Dokumentation der Konvertierungspipeline

Version 1.2+: Using the generic PEPPER conversion path from MS Excel to ANNIS

As of v1.2, the Old German Reference Corpus is annotated in spreadsheet format. The software currently in use is MS Excel 2016 and 2019. The .xlsx file format allows full use of the generic conversion tool PEPPER without the need for additional conversion algorithms, which are maintained exclusively for converting the reference corpus into ANNIS (see the section “Version 0.1 to 1.1” below).

PEPPER is part of the ANNIS world and is maintained by the developers of ANNIS. Information about PEPPER and a documentation of the generic conversion tool and process can be found on the following websites:

Pepper Homepage
Pepper Guide


Version 0.1 to 1.1: From Elan to Annis

Documentation for the conversion path of Elan files to their representation in ANNIS

This document gives practical guidelines to follow when moving the Elan files of the DDD-AD project, across some hurdles, to the corpus search program ANNIS.



             “A black cat crossing your path signifies that the animal is going somewhere.”

                                                                                                                        (Groucho Marx)

1. Data management

In this section, the file structure is discussed in detail, including best practice guidelines for dealing with in-between stages and introducing new changes.

1.1 Storage of Elan files in the Repositorium

At the server storage disk P:\ of the IdSL, the Elan files of the DDD-AD project are stored at the path P:\SFB632AD\Repositorium. This directory is the so-called repositorium in which all Elan files, ANNIS files and further tools that relate to the project are stored.

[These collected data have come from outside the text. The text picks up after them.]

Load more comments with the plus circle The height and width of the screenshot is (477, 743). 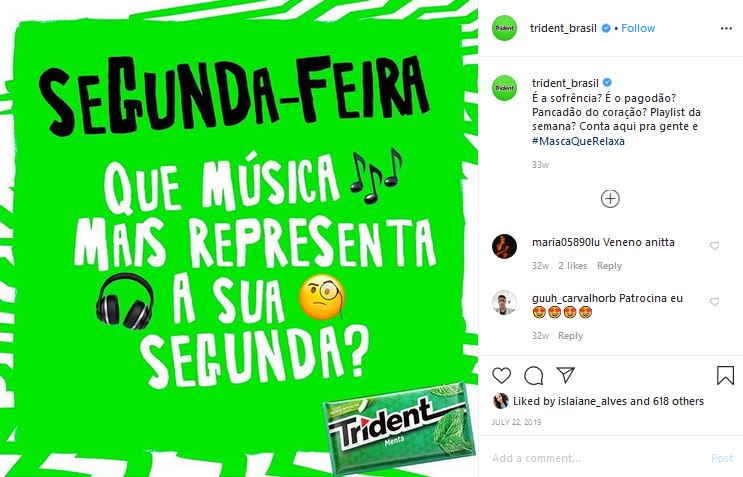610,198
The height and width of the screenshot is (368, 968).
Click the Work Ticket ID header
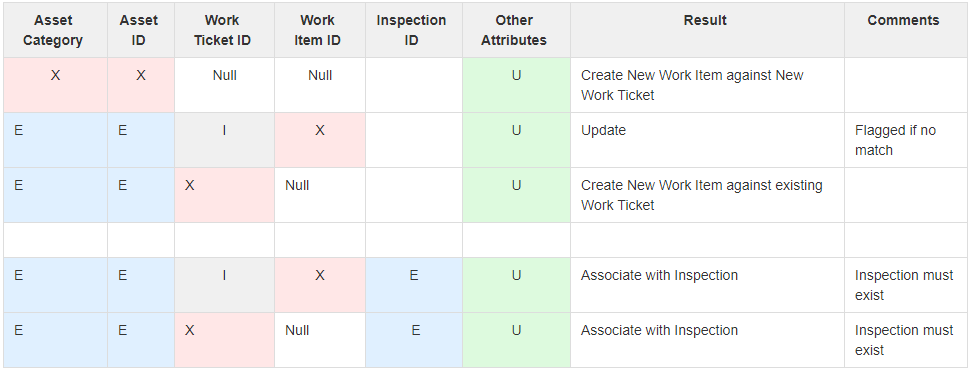[224, 30]
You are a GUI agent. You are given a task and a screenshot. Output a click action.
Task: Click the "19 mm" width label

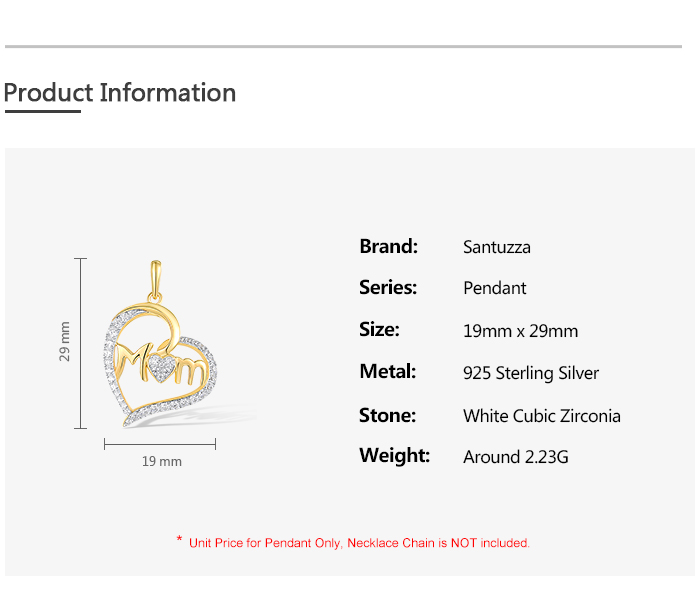point(162,461)
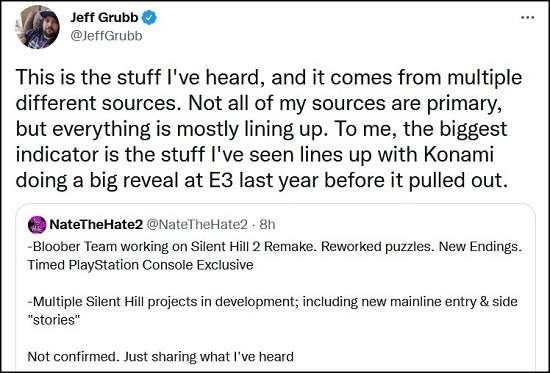Open Jeff Grubb's profile picture
This screenshot has height=373, width=550.
point(38,27)
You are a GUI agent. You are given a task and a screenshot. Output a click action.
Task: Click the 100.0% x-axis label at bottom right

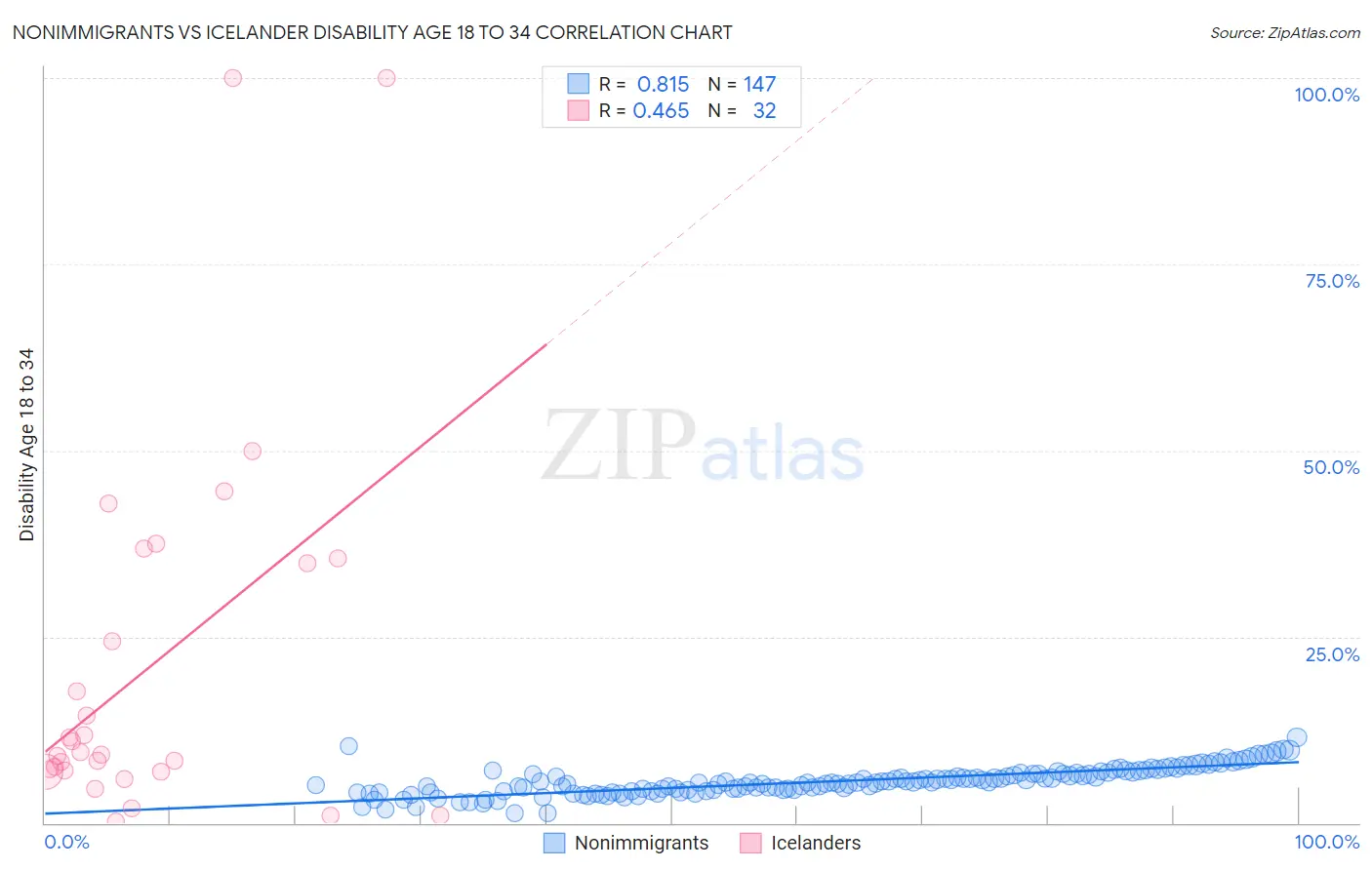pos(1327,842)
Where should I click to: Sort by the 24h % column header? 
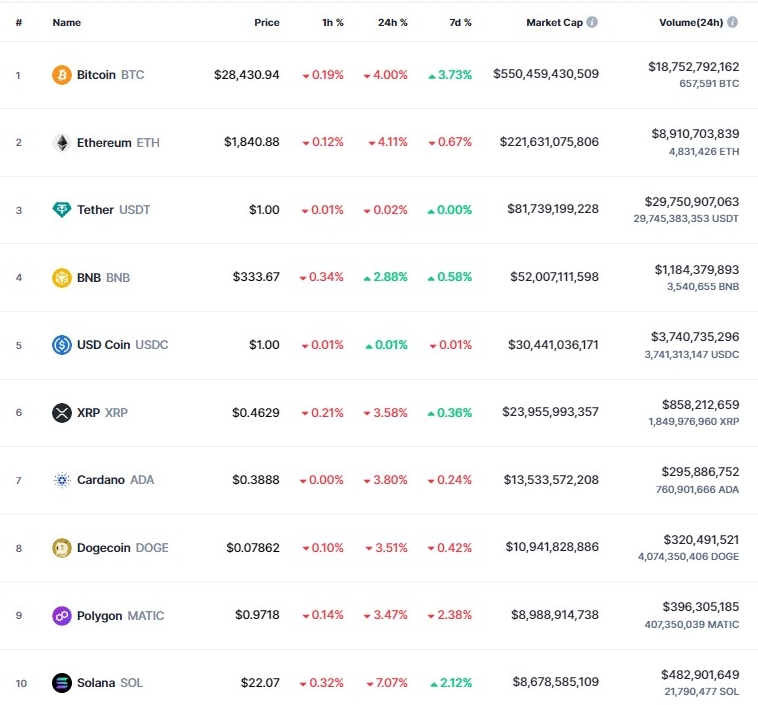coord(393,22)
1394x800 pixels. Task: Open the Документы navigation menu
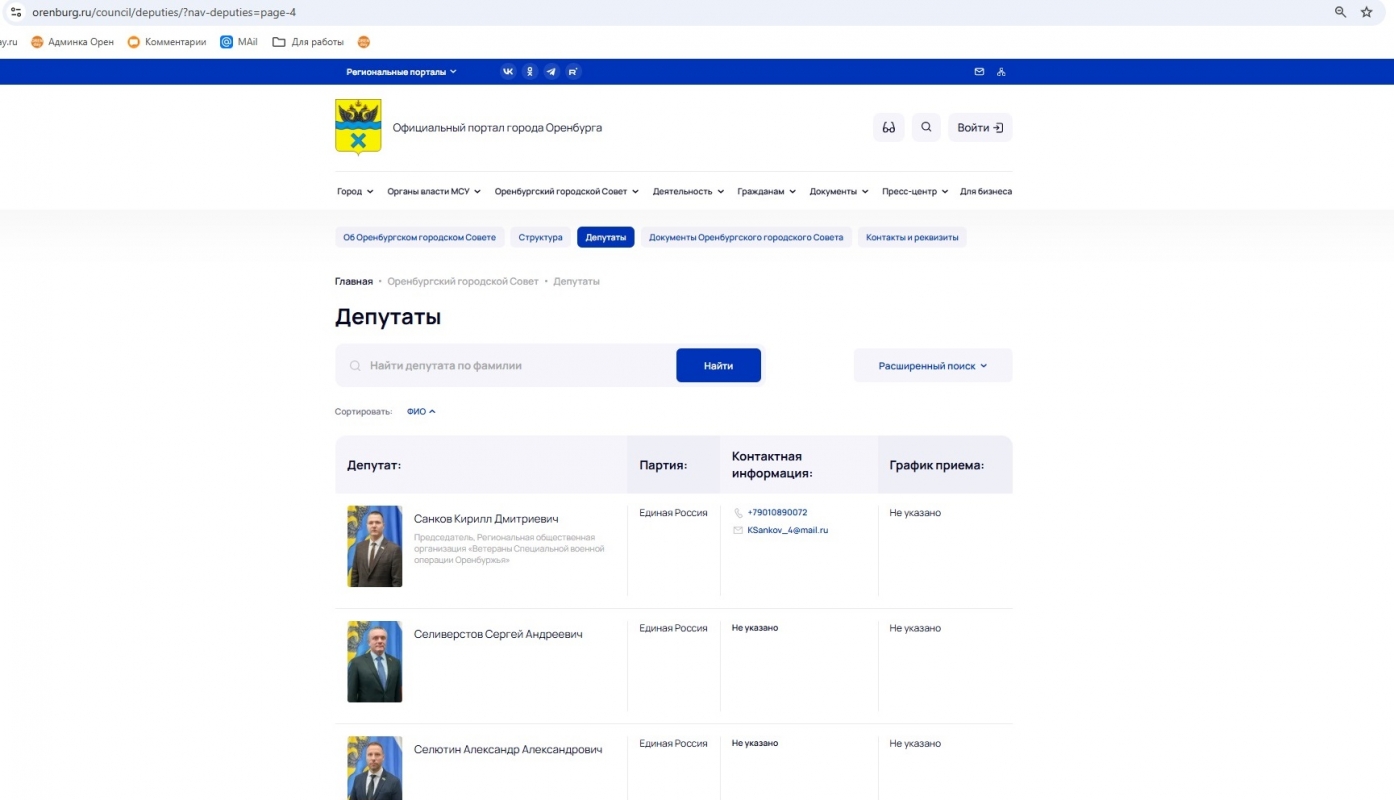(838, 192)
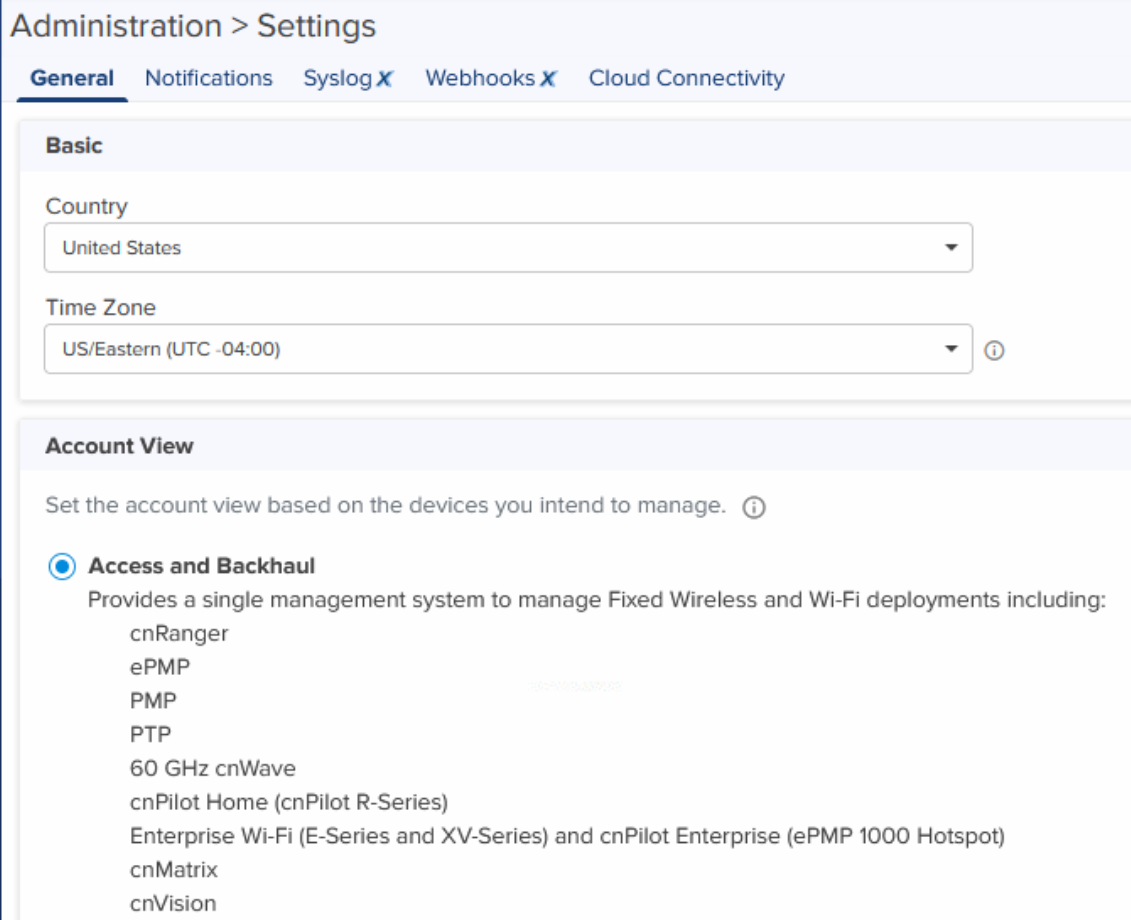Click the info icon next to Time Zone
Image resolution: width=1131 pixels, height=920 pixels.
coord(994,351)
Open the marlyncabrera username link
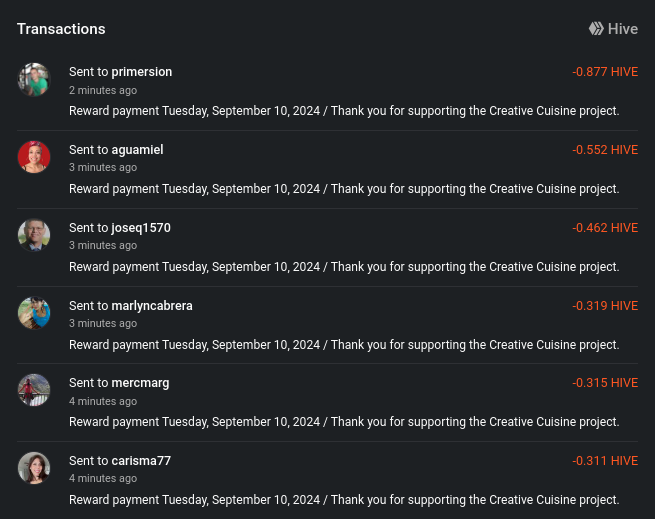This screenshot has width=655, height=519. (152, 305)
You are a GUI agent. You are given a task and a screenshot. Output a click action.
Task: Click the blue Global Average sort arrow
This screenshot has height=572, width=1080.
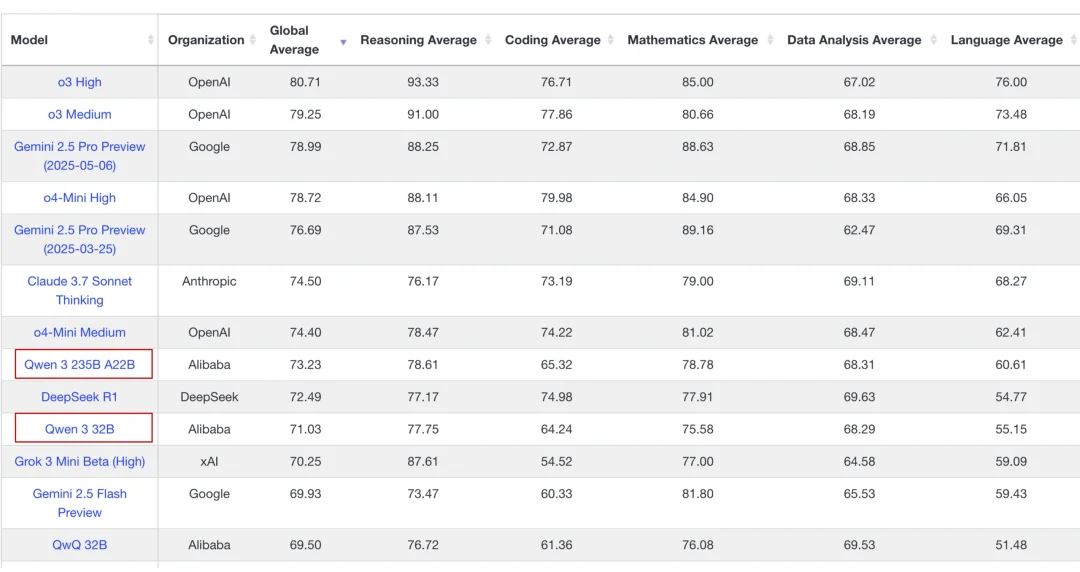coord(343,43)
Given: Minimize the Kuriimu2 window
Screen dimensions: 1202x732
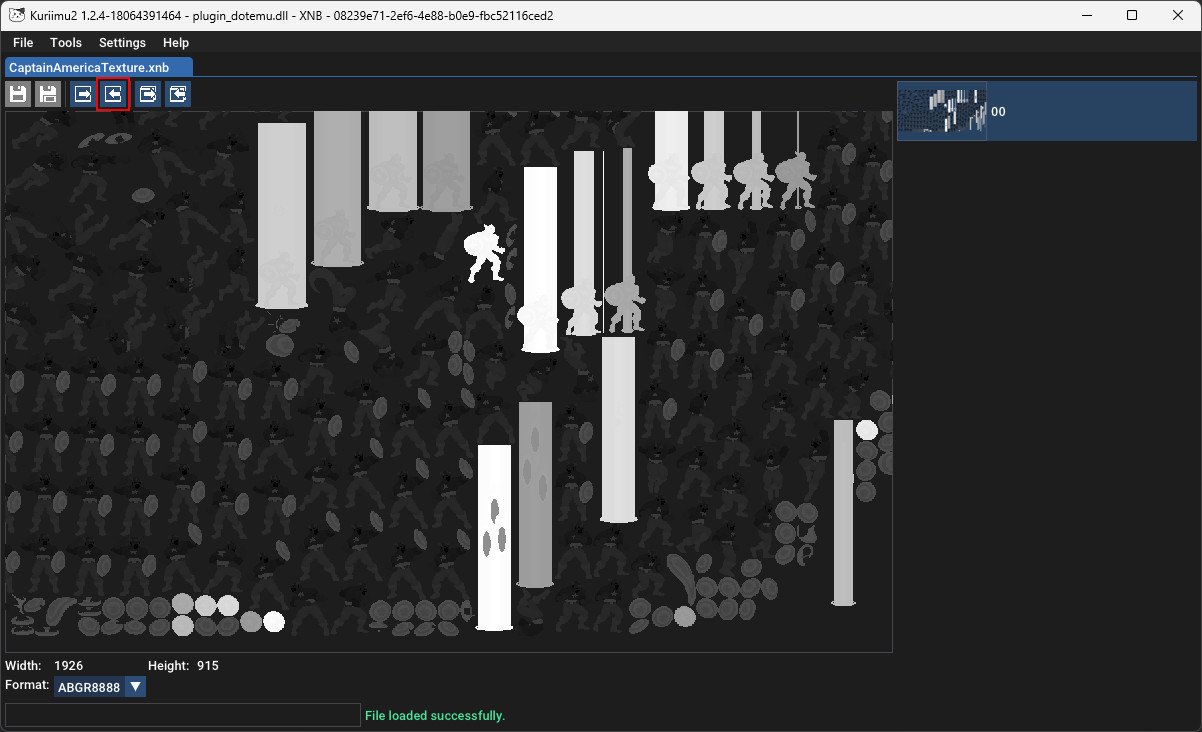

The file structure is as follows.

At the top of the directory Repositorium, there are some individual files that are used during conversion or are ANNIS configuration files.

  • “metadata.txt” contains the metadata for the individual documents in a tab delimited format
  • “AS-mapping.txt” contains a concordance that allows a normalization of Old Saxon lemmata to the Tieffenbach lemmata.
  • “ddd.json” is an ANNIS configuration file that will be used to make an ANNIS instance with corpus sets
  • “DDD from Elan to Annis.docx” is this document

At the top of the directory “Repositorium”, there is a directory with the name “_tools”. It contains some tools that are needed for preparing the Elan files for conversion.

At the top of the directory “Repositorium”, there are also directories with names that represent the subcorpora. These subcorpora are usually individual texts, such as “Otfrid” or “Tatian”, but can be a collection of texts, such as the “Kleinere Althochdeutsche Denkmäler”. There is one directory “_obsolete” where one can store errors or legacy directories.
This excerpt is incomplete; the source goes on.